Say Anything?

Old NCLB meme:  This law is forcing schools to dumb everything down and it’s all basic skills. But too many schools can’t clear its unrealistically high bars.

New NCLB meme:   The standards in this law were unrealistically high.  So we’re going to replace it with more ambitious ones…

6 Replies to “Say Anything?”

  1. As a science teacher dealing with NCLB I’d say both memes are simultaneously true.

    The standardized science tests given in Texas high schools (TAKS tests) do indeed force us to dumb down the curriculum and focus on the basic skills and concepts that are covered in the TAKS tests. For at least 50% of the student body it is a shrinking of the curriculum and a move away from critical thinking as we drill for the tests.

    At the same time, the idea that we can continually ratchet up the passing percentages until “no child is left behind” and everyone passes is ridiculous. I have mainstreamed special ed students in my 11th grade physics classroom who’s math skills are at a second grade level at best. They can barely add and subtract integers and don’t know their times tables. Yet under NCLB they are expected to pass the same science test as everyone else. This means using stoichiometry to balance chemical equations, using trigonometry to work out force vector problems in physics, and being able to work out DNA-RNA transcription problems in biology.

    It is indeed the case that the focus on a single standard means that the curriculum is dumbed down for a significant percentage of students while at the same time unrealistically high for a small percentage at the bottom.

    And the idea that every student will eventually pass?
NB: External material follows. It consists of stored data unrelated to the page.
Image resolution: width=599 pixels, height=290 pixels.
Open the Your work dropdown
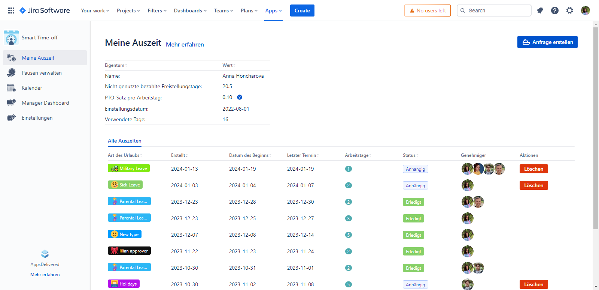(x=95, y=11)
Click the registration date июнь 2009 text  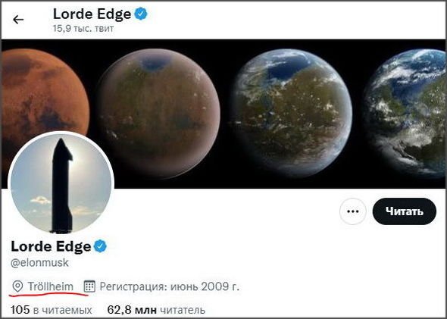point(205,286)
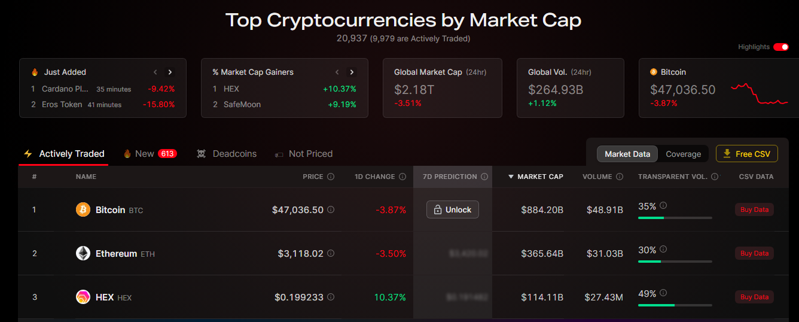Click the Ethereum logo icon
Viewport: 799px width, 322px height.
point(83,253)
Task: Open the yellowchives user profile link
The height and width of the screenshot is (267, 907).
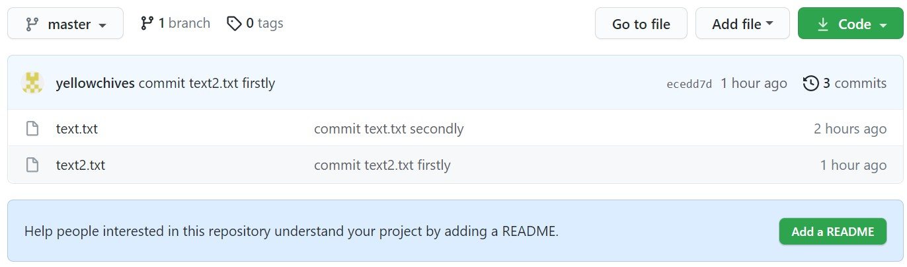Action: pyautogui.click(x=96, y=83)
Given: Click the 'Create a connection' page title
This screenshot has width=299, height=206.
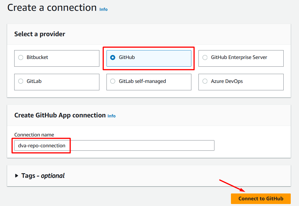Looking at the screenshot, I should point(52,8).
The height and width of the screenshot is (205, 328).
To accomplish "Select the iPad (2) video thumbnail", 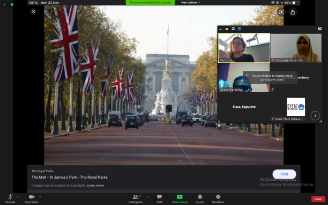I will point(244,48).
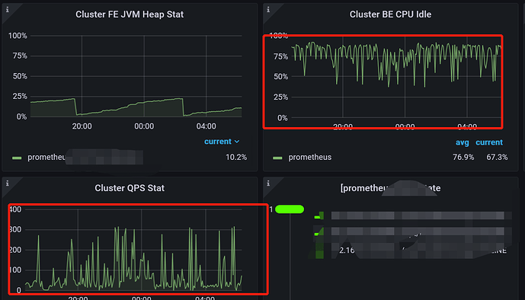Open the prometheus state panel title menu
This screenshot has width=525, height=300.
point(390,188)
Out the 110 students that I have on my grade roster in my mixed demographic suburban high school, 4 are currently incarcerated in juvenile detention for various assault and drug charges and several more are serving extended alternative school detentions. One I haven’t seen since the first week of school and two others since October. Yet they remain on my class rosters and both my school and I will be held accountable for their test scores or lack of them. Under NCLB every single one of these kids is expected to pass every standardized test?

  2. Kent,

    If you were really dumbing down the content to meet the basics covered on the TAKS, wouldn’t your state be seeing exceedingly high scores on said tests? It seems like covering the basics would be useful if there are a good number of students still struggling with the content as is?

    And if you are moving away from critical thinking as you drill for the test, perhaps you could rethink how critical thinking could be used to help teach these basic skills and standards that some students are failing to master?
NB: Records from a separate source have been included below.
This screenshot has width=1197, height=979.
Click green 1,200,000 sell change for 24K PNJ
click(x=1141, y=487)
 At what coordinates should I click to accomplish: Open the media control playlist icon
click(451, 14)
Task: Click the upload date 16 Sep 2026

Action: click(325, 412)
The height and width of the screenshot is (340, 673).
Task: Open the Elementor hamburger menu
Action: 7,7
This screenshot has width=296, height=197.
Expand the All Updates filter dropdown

  3. Chris: What goes on in my classroom has no relation to the rest of the state. The scores of my students are exceedingly high. My students have about a 95% passing rate and I teach ordinary Physics I to ordinary juniors, not pre-AP or AP Physics to selected high-achievers. The ones who fail? The majority are either special ed students or students who are failing the class anyway and just couldn’t care less. I always do have a few who really put out an effort and despite their best efforts they still fail. But they are rare. And the stress some of those kids go through is intense.
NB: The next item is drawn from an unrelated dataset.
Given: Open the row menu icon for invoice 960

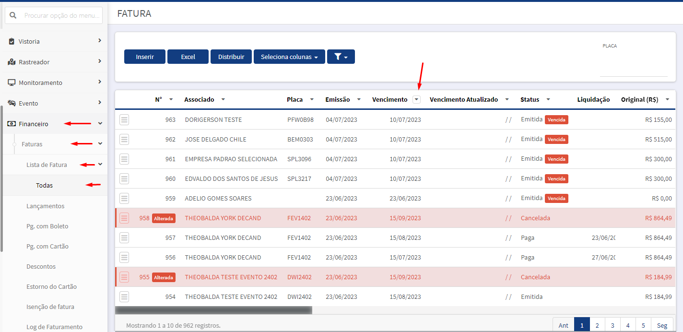Looking at the screenshot, I should click(124, 178).
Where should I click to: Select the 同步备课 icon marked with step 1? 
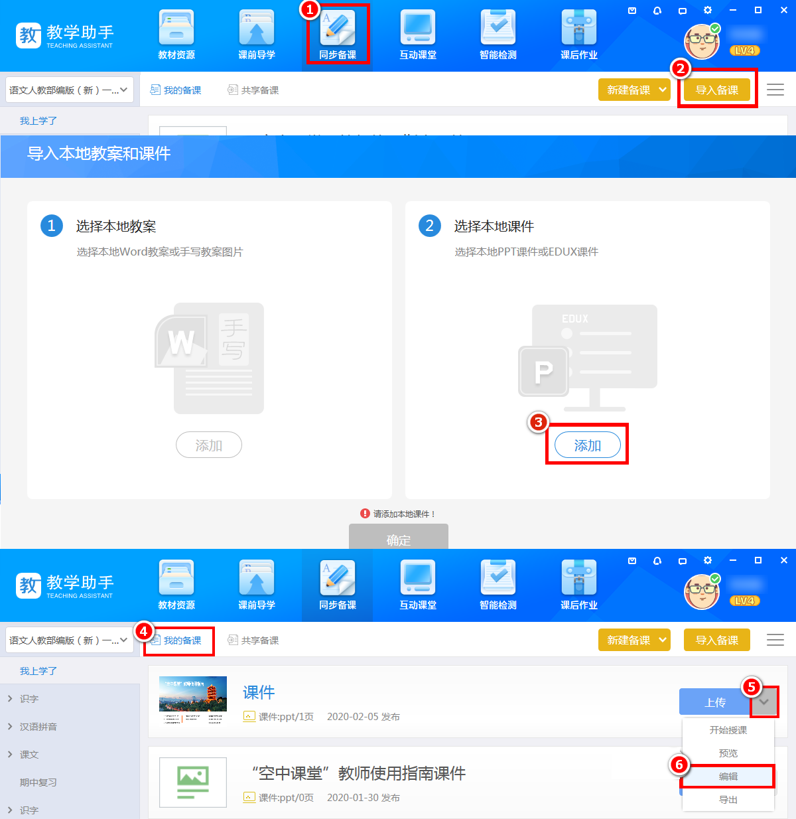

    As for the basics? Who says the TAKS tests the basics? It covers certain selected areas of biology, chemistry, and physics and leaves out other areas entirely. I teach no nuclear physics, quantum mechanics, or relatively. Those topics are fundamental to understanding modern physics and I would certainly consider them basics. But they aren’t TAKS tested and the weeks in the spring that I might otherwise be covering them are consumed by schoolwide drill and review for the TAKS.

  4. You’re either a great teacher, or in a high-performing district, or a little of both. If your students excel at the standards, the question is: are they excelling because you are focusing your energies on covering them thoroughly, or because they are brilliant kids that understand everything without much teaching involved?

    In the former case, keep doing what you’re doing, since it’s obviously working. Your state’s scores are better than mine, but still there is room for improvement, particularly with certain subsets of students, which is reason for why a focus on standards would benefit those students in other classrooms.

    In the latter case, why don’t you extend the rigor of the standards and introduce some higher-level thinking into the lessons? Drilling is not going to be nearly as helpful or obviously as in depth as what you could do with your instructional time. You could even introduce a new unit on related but different material, some way to sum it all up or to extend their learning into a new field?

    You also mention that most of your students do really well, but then disregard the failures of other students for reasons outside your control. Since you are the teacher for ALL of your students, your job is to get them all to show some sort of learning growth. Your SPED kids aren’t as equipped as the others to do physics, but the question you want to answer is, how can you get them to improve from how they would have performed had they not had you as a teacher?

    To your next point: you said that you need to “dumb down the curriculum and focus on the basic skills and concepts that are covered in the TAKS tests.” Those are the basics I was referring to. For whatever topics the standards cover, the basics for those topics ought to be covered until mastery. That doesn’t seem so terrible.